What does this mean?
It means that what your dog did this morning, yesterday or even last week influences:
- Their behaviour today,
- How itchy their skin is from their food allergy right now,
- And even how much that small amount of arthritis in their hip (that hasn’t even been diagnosed yet) is impacting their fun on their walk.
But equally, it means that your dog’s uncontrolled itchiness is massively impacting the choices they are making and, again, possibly even the pain they are feeling.
Further to this interaction between stress-pain-itch and the impacts this has on quality of life, exposure to a constantly full bucket puts pressure on your dog’s physical systems which over time impacts quantity of life.
Left alone, we have found this bucket can take 72 hours+ to empty by itself (and that’s without other things happening in the meantime).
So – the big question – how can we speed up the process?
Here are five methods you can use to empty your dog’s bucket, improving their behaviour, health and even their lifespan:
1. Give your dog a break
If your dog finds walks stressful, give them a break. If the world is a scary place to your dog, or if they are in pain, a walk might not be the best thing for them. Playing training games will get them moving, stimulate them mentally and get them having fun, while avoiding the stressors that pay into their bucket. Equally, playing the right games with your dog at home could actually transform their struggles on walks (we call these games “Leash Off Game On” games!) and turn a bucket-filling experience to actually the bucket-emptying experience it is meant to be (for both you and your dog!)
2. Boundary games
Your dog has to navigate the human world without a rule book, and knowing what to do in everyday interactions can reduce your dog’s stress level massively. Your dog seeing the FUN in controlling themselves and making great choices is all part of the awesomeness of being a gamechanger – we call the step-by-step of games that teach your dog real-life self-control Boundary Games!

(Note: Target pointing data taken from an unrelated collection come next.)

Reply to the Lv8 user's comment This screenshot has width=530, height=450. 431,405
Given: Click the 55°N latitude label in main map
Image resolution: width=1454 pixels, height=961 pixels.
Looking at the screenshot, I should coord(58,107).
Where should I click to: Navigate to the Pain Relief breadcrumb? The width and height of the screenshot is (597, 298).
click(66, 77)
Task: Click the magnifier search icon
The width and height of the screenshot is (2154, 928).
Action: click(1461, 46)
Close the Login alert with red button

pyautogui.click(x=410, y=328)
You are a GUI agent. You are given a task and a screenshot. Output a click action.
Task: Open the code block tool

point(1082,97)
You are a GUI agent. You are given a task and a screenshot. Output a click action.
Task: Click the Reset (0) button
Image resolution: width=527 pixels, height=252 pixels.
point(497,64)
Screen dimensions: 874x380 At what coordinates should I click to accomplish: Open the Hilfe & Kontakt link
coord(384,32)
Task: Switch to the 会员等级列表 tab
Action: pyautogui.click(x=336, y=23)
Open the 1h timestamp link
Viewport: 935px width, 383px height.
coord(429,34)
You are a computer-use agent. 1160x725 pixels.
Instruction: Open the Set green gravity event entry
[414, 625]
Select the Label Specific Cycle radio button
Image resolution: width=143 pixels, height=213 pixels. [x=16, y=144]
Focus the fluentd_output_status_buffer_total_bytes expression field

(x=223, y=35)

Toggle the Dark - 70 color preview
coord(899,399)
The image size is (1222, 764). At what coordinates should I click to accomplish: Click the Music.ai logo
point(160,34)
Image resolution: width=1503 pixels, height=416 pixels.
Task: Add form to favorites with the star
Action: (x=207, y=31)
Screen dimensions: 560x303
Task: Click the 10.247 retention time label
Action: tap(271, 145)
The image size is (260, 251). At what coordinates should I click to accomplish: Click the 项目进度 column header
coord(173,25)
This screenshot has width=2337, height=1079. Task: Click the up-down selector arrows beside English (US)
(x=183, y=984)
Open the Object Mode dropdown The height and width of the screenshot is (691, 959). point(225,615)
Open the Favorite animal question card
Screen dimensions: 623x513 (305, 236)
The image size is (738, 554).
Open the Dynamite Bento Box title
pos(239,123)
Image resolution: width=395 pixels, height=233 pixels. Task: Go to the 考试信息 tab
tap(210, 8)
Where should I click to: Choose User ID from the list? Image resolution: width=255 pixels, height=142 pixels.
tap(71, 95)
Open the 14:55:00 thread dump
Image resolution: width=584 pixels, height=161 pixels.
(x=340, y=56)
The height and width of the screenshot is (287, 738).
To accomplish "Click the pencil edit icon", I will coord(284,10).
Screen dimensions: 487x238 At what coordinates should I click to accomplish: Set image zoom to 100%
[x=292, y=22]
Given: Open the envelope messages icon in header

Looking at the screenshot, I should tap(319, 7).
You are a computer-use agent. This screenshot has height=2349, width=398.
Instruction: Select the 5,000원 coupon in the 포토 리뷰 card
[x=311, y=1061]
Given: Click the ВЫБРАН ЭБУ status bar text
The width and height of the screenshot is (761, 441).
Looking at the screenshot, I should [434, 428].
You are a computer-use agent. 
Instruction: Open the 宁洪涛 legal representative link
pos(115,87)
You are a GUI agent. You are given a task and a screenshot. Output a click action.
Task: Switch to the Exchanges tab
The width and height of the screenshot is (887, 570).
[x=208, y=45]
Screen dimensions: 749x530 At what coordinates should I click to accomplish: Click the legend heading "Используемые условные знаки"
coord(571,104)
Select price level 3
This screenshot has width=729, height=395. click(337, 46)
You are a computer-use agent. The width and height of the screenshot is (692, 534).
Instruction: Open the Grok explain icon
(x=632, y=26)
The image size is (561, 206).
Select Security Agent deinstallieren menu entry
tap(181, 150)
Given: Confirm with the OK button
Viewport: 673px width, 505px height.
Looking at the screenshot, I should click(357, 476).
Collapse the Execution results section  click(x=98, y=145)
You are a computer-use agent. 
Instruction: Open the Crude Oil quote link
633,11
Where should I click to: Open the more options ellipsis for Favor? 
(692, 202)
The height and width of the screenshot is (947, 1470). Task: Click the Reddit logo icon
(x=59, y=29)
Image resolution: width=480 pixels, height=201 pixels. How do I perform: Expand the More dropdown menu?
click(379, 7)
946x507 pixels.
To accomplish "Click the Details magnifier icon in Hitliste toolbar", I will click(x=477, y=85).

Check out our Boundary Games DVD here for games – these literally teach your dog to greet your guests calmly, walk nicely on a lead, stay close on walks and not chase that squirrel, all from the same fun games !
3. Work with your Vet as a Team
Talk to your vet and work together. They will be very glad to have an owner who is taking an active part in helping their dog!
We made a video for you to make that conversation easier – How to make your dog better behaved, increase their lifespan, and make their health struggles easier to manage without the need for medication (find it here) – that you can share to everyone you need to get the message out there and to your vet for background information. Don’t be afraid to chat on this important interaction – it’s a gamechanger for your life and your dog’s life!
4. Inspire OPTIMISM
Pessimistic dogs are worriers, and worry pays into the bucket massively. But the good news is that you can change your dog’s outlook. Check out the Optimism Rocks book here to find out how and grab a free copy. An optimistic dog is so much better equipped to deal mentally with whatever life throws at them!
5. Be your Dog’s Observer
Watch for signs of your dog’s bucket being fuller than normal. The key is to become your dog’s expert observer. Know what works for your dog. Know what your dog’s positive and negative stressors are. Notice what has an impact on them. Notice what is normal for them physically, psychologically, emotionally and behaviourally, and recognise and identify any changes in the norm. Take action on any changes by giving your dog a few days of rest and relaxation.
The Ultimate Investment
Keeping an eye on your dog’s bucket has massive benefits. Your dog will be happier and better able to participate in and enjoy daily life. If they are relaxed, they will feel pain less/itch less. That in turn keeps their bucket nice and empty, and that allows them to go about their business happily. It is a happy circle.
So pay attention to your dog’s bucket. Keep it as empty as possible. In doing so, you’ll help your dog to live a long life full of fun and happiness. And you can’t get better than that!